The risks to academics who wade into this minefield are evident from the disputes over whether speakers with controversial views should be allowed on campuses, or whether their critics should be allowed to shout them down. And although the research under way into these same topics has attracted less notice, the people who conduct it said that they are treading carefully.
“There’s a general perception that most academics are left-leaning,” Dr Walters said. “The right-wing media and politicians have been quick to criticise us, and I think that sometimes that has had a chilling effect on what we’re prepared to say.”
In the US, nearly 60 per cent of conservatives have a negative view of higher education, according to a survey released by the Pew Research Center in July.

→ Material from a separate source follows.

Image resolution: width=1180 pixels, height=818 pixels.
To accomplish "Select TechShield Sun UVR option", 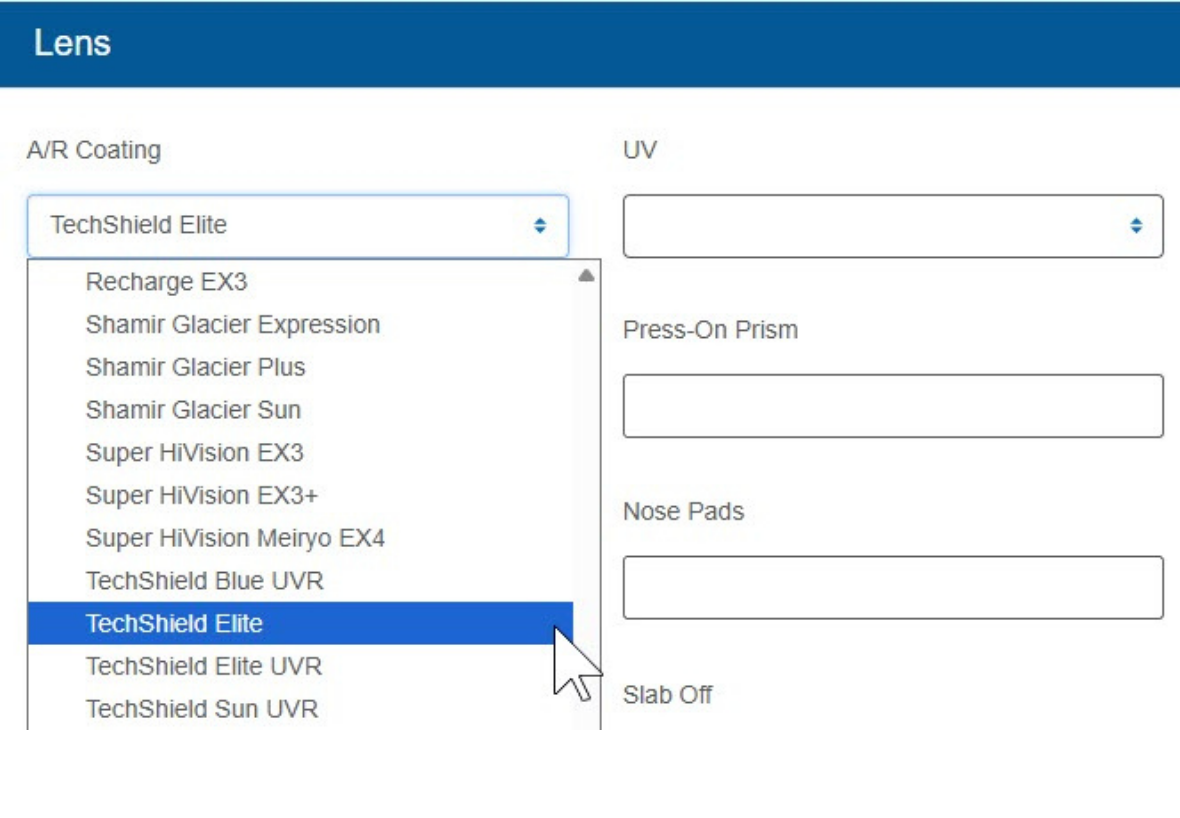I will pyautogui.click(x=201, y=709).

Meanwhile, some liberals push back on allowing conservative voices on campus.
“It’s still a very highly charged environment, even in our classrooms,” said Susan Dicklitch-Nelson, professor of government at Pennsylvania’s Franklin and Marshall College, who helps to organise the Global Barometer of Gay Rights.
Professor Dicklitch-Nelson previously taught a course called Evil Versus Good: The Struggle for Human Rights, to which she invited a one-time member of the Hitler Youth.
“I had some Jewish students in the class. It was a little tense,” she said. “But just to be able to hear the historical perspective was an incredible teaching moment for these students.”
It also relates precisely to the events going on today, including white supremacists marching with torches through US university towns, Professor Dicklitch-Nelson said.
Hearing such perspectives is sometimes as challenging as it is essential to research into hate crimes, Dr Hoover said – especially at her Jesuit Catholic university.
“The commitment to meet people in their own context is very much part of Jesuit values,” she said. “But anybody who watches the news in their own living room, whatever their perspective, may find it very difficult to listen” to hateful views.
The Gonzaga institute publishes an international Journal of Hate Studies (one recent special issue was devoted to the role of hate in the 2016 US presidential campaign) and holds a biennial international conference on the topic.
Dr Hoover and others said they hope that, in this field, academic research can produce more than journal articles and presentations, but can also propose solutions.
“I really think so,” said Dr Hoover, whose institute had to turn people away from a filled-to-capacity gathering for people concerned about hate crimes in Spokane. “There is this incredible need to be thoughtful but also to go beyond that and be proactive.”
Dr Walters, the network co-director, agreed that “that is part of our job, actually. I don’t think we can solve the globalisation of hate, but we can bring together academics and lawmakers and policymakers and practitioners so we can address this topic together. Hate studies cannot solve the problem, but it’s a really important part of the puzzle.”